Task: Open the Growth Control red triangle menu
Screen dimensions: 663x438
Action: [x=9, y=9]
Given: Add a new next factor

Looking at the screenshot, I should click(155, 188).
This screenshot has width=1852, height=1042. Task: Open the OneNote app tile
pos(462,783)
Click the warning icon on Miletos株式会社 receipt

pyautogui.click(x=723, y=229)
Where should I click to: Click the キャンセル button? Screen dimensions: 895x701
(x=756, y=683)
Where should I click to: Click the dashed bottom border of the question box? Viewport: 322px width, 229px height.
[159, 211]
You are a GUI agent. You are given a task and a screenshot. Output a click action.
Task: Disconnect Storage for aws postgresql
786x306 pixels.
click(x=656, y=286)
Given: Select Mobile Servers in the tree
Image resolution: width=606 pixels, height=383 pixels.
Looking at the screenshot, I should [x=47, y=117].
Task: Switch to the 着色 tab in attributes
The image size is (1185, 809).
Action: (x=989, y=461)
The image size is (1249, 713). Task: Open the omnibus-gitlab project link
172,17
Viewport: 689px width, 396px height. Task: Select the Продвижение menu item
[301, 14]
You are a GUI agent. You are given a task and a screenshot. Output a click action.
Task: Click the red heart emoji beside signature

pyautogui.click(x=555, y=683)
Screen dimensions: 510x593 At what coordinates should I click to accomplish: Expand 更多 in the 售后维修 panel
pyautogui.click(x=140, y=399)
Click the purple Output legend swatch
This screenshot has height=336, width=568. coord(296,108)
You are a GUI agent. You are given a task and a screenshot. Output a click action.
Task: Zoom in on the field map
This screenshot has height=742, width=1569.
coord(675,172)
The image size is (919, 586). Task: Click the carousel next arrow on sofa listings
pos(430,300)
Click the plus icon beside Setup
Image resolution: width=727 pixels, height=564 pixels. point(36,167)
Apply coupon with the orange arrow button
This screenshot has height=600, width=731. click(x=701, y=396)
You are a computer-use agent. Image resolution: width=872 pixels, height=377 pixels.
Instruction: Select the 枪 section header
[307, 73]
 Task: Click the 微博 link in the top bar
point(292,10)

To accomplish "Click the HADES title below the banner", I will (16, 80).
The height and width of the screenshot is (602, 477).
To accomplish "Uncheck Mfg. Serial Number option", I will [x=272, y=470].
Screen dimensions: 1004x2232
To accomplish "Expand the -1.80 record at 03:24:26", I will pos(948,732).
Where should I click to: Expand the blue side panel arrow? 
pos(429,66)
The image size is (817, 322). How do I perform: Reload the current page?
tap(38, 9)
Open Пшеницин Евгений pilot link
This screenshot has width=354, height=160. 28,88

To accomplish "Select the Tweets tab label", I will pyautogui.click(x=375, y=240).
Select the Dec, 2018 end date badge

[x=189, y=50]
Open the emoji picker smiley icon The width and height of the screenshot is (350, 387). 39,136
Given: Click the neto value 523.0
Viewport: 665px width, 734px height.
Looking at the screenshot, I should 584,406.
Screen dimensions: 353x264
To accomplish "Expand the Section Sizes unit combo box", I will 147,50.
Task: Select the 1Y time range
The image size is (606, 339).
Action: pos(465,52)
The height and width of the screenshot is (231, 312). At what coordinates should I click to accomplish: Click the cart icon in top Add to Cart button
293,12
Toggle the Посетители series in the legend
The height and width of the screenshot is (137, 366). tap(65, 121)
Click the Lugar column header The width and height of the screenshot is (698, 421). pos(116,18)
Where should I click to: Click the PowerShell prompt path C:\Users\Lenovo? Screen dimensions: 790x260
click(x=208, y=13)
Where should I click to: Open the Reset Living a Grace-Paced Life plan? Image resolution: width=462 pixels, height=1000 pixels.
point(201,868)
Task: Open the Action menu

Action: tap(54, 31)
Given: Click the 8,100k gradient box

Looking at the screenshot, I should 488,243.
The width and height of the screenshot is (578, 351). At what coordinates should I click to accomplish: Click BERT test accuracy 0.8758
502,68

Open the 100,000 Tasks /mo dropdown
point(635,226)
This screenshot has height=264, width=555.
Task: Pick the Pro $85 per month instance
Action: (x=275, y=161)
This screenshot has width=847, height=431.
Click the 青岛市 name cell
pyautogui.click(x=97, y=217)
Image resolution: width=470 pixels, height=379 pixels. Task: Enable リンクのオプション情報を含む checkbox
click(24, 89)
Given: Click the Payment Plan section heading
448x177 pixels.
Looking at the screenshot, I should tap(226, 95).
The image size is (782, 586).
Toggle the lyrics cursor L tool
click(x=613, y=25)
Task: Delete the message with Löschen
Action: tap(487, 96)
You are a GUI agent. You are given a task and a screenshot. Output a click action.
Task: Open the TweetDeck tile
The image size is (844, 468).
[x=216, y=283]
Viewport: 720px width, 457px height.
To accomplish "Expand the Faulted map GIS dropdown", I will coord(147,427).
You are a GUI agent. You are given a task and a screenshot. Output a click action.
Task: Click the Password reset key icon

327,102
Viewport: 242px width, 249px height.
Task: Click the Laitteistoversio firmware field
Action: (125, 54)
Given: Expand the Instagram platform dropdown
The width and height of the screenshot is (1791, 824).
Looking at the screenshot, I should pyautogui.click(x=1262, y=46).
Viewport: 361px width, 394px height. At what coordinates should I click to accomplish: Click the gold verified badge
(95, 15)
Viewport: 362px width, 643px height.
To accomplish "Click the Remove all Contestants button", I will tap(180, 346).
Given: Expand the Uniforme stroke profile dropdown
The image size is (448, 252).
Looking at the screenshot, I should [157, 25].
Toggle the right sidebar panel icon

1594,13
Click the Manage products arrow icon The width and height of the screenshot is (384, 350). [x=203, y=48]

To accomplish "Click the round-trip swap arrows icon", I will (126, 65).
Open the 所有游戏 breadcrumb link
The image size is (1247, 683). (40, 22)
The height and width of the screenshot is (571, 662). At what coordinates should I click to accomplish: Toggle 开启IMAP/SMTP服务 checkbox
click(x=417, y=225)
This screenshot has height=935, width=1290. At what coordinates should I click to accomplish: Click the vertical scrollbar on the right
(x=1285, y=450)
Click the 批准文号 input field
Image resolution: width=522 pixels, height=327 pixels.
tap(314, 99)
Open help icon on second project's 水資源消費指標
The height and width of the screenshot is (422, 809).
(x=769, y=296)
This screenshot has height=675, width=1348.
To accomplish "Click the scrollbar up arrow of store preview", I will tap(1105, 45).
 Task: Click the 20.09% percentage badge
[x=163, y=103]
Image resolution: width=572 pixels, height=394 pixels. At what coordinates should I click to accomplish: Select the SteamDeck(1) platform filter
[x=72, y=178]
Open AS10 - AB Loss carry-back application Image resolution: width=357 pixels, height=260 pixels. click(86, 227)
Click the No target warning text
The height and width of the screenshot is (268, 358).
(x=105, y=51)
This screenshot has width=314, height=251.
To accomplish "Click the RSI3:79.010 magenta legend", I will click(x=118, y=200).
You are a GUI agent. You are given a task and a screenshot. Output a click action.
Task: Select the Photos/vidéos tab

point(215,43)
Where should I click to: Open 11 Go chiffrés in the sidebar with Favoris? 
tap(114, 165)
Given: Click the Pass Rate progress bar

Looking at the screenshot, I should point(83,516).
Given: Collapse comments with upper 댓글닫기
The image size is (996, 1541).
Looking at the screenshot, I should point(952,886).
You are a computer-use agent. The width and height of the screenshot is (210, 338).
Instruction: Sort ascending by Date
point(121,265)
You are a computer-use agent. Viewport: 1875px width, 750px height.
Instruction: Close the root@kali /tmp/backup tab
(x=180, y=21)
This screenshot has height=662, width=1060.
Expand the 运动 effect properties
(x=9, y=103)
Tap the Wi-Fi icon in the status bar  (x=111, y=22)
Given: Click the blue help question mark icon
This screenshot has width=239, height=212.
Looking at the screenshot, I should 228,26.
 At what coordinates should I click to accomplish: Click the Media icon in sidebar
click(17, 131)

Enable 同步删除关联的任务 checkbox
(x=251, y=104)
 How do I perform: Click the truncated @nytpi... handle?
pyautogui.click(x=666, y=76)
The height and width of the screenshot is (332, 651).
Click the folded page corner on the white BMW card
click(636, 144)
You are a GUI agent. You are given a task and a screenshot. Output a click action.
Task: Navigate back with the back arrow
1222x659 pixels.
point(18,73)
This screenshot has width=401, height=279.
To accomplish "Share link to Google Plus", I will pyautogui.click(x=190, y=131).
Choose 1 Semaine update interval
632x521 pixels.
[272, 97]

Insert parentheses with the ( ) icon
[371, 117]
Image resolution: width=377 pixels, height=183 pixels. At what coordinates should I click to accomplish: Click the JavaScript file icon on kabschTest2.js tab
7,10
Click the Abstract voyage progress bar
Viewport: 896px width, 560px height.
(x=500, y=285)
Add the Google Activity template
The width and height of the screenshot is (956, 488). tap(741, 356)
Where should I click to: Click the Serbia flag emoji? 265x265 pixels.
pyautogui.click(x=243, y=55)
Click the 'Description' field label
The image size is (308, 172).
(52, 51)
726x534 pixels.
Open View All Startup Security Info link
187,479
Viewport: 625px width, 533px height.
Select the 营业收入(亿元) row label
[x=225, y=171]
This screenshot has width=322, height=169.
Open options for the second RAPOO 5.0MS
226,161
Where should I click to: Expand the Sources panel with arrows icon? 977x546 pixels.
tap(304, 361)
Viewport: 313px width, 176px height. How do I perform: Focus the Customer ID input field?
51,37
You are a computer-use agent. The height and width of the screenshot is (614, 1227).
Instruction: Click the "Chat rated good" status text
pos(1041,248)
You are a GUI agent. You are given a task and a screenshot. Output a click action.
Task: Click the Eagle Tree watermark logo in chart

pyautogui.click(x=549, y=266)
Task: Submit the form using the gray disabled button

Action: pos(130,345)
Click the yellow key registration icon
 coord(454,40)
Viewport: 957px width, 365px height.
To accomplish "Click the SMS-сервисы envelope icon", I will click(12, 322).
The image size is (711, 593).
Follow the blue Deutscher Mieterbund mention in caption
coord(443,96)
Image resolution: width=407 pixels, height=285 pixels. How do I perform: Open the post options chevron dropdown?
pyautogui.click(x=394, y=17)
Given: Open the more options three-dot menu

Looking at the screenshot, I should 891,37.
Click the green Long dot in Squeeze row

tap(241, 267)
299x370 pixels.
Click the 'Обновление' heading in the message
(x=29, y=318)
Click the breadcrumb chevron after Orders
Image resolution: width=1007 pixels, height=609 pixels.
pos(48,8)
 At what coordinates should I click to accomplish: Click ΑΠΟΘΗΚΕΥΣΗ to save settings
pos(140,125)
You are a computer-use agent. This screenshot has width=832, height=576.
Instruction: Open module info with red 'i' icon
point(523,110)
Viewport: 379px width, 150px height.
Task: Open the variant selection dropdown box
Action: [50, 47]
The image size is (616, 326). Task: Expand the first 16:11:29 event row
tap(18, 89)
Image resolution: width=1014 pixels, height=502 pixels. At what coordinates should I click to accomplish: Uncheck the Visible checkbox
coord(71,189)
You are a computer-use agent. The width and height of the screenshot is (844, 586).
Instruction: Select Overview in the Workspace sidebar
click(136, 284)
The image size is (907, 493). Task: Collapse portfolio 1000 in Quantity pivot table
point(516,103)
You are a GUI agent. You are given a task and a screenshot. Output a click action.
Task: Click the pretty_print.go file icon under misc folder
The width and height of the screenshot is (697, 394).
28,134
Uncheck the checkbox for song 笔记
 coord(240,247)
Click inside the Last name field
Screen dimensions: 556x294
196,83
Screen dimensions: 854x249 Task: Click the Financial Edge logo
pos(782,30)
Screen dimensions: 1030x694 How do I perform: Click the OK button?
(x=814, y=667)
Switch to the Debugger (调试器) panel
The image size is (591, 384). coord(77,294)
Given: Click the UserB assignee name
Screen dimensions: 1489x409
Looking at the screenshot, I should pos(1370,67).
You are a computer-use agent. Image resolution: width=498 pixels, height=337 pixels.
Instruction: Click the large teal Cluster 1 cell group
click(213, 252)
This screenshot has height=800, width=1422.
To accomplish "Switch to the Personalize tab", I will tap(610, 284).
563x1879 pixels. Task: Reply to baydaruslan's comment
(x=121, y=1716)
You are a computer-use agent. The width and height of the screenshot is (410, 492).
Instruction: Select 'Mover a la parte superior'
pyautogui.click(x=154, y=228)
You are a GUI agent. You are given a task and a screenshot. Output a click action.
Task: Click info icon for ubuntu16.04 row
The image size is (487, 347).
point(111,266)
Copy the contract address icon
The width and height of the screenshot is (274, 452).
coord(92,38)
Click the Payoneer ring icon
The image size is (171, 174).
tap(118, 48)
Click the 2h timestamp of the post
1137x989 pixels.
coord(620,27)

• • • •

#### [REQUIRED ACTION]
Only the lines that contain the string "computer" should be copied from the entries above.

#### [SOLUTION TO THIS EXERCISE]
You are a computer-use agent. Image resolution: width=872 pixels, height=377 pixels.
You are a computer-use agent. The width and height of the screenshot is (210, 338).
You are a computer-use agent. Viewport: 1875px width, 750px height.
You are a computer-use agent. The height and width of the screenshot is (614, 1227).
You are a computer-use agent. This screenshot has width=832, height=576.
You are a computer-use agent. The width and height of the screenshot is (844, 586).
You are a computer-use agent. Image resolution: width=498 pixels, height=337 pixels.
You are a computer-use agent. The width and height of the screenshot is (410, 492).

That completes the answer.